Data for processing:
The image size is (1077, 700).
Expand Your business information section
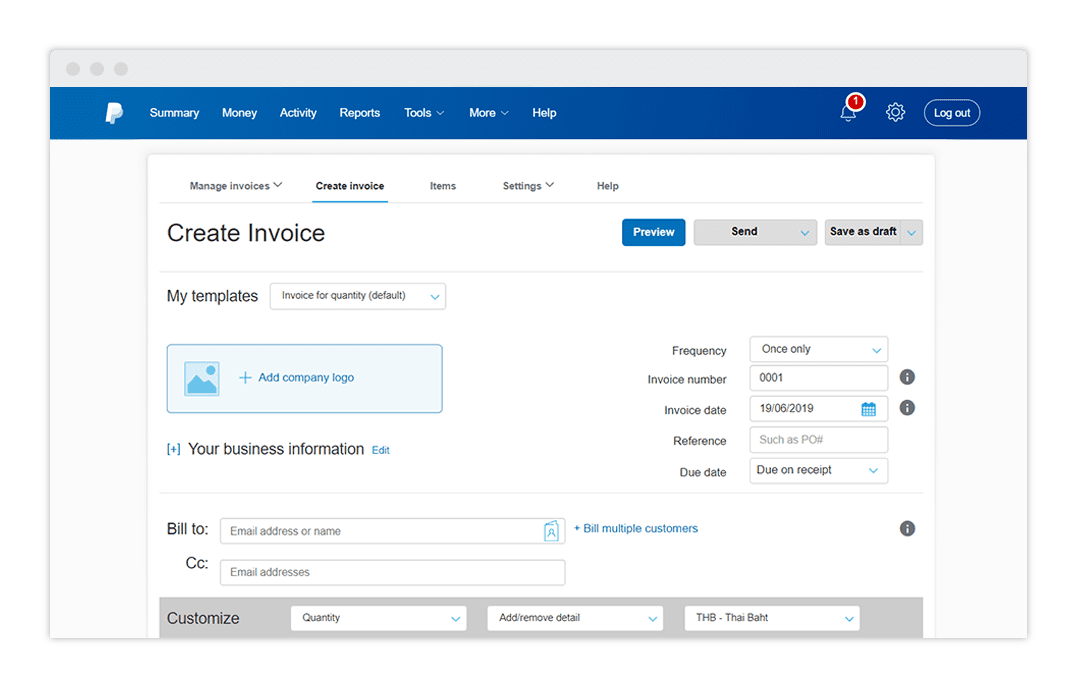[x=174, y=450]
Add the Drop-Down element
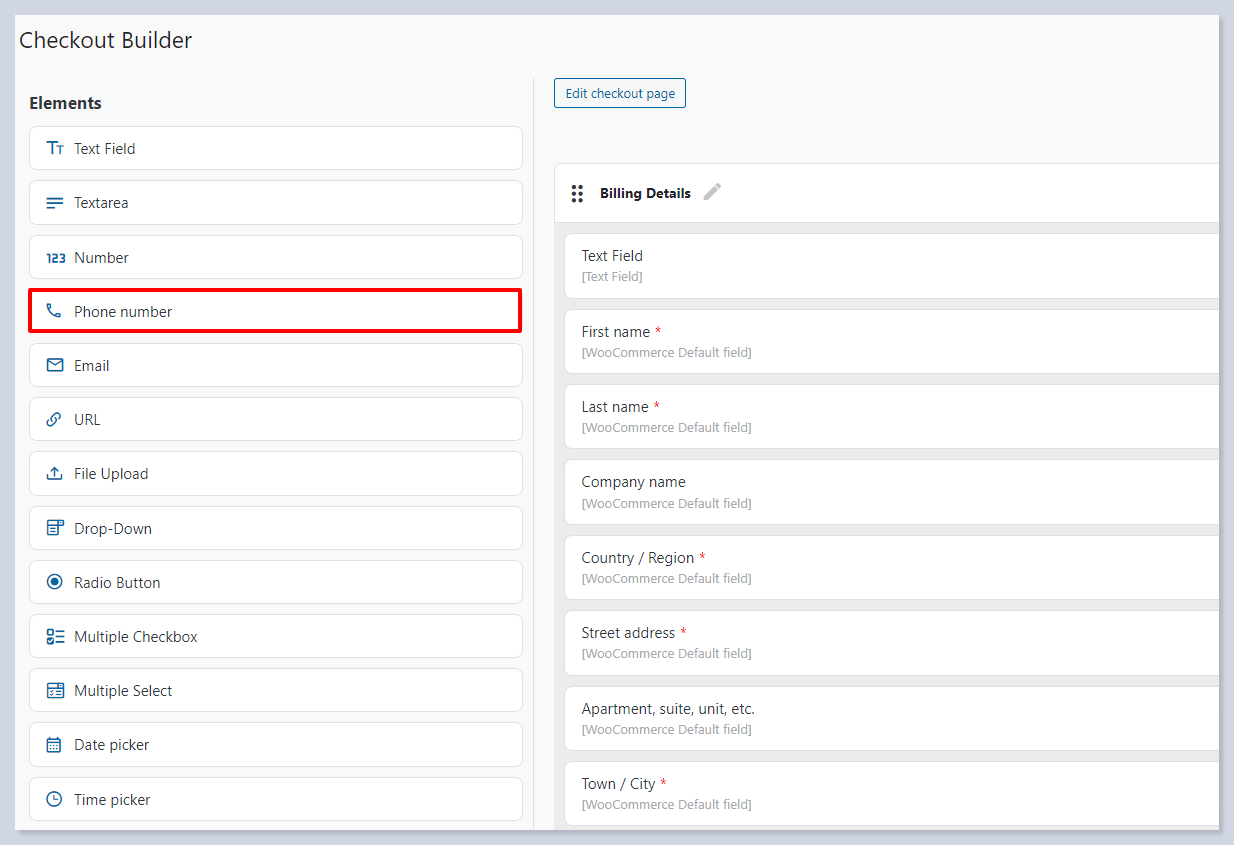The image size is (1234, 845). pos(275,528)
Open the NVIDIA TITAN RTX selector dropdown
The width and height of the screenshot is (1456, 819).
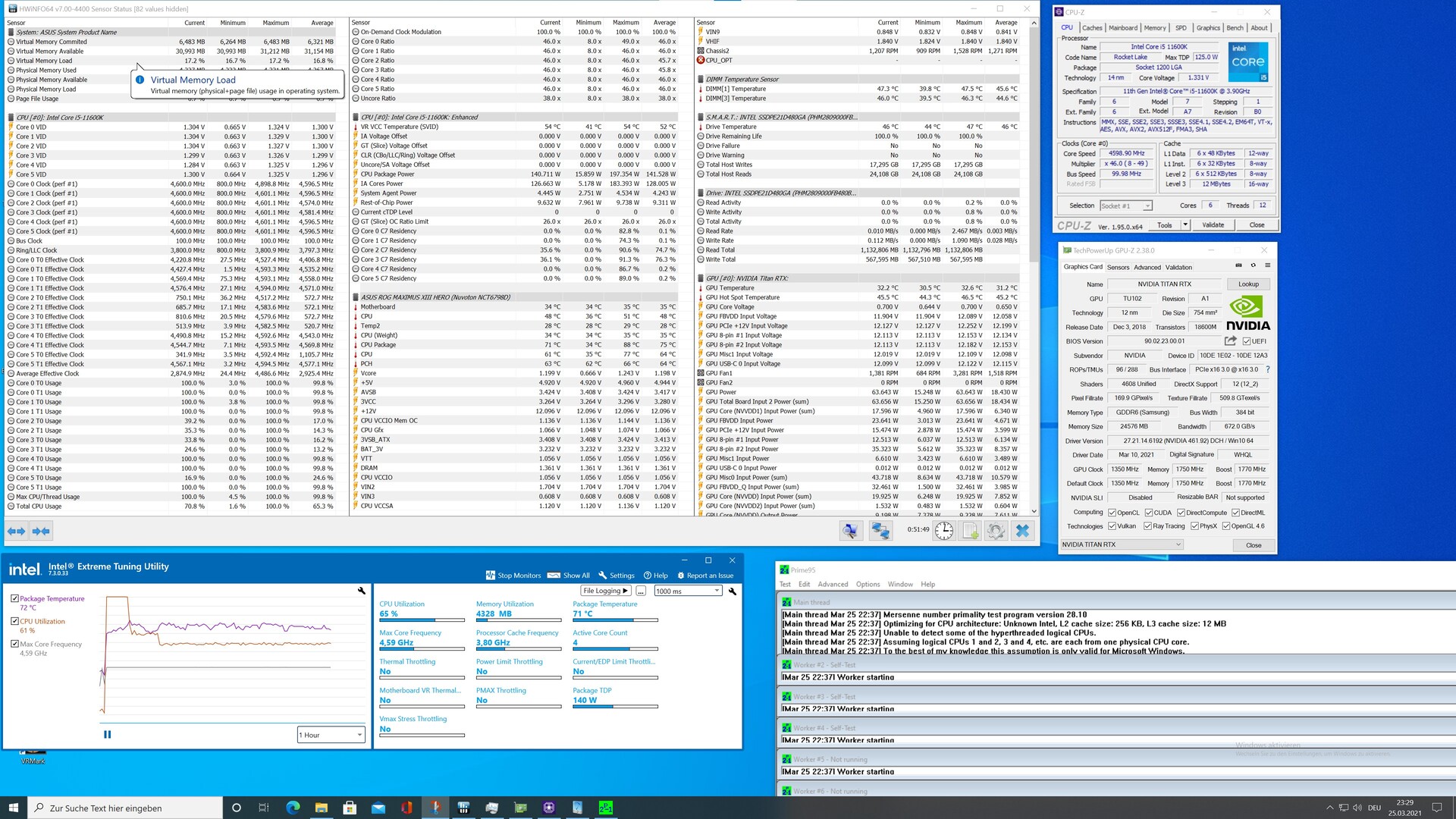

Task instructions:
Write out every line of the records above word for word, leaving out the pictures.

In response:
The image size is (1077, 700).
Expand Your business information section
[x=174, y=450]
Add the Drop-Down element
The image size is (1234, 845). pos(275,528)
Open the NVIDIA TITAN RTX selector dropdown
The width and height of the screenshot is (1456, 819).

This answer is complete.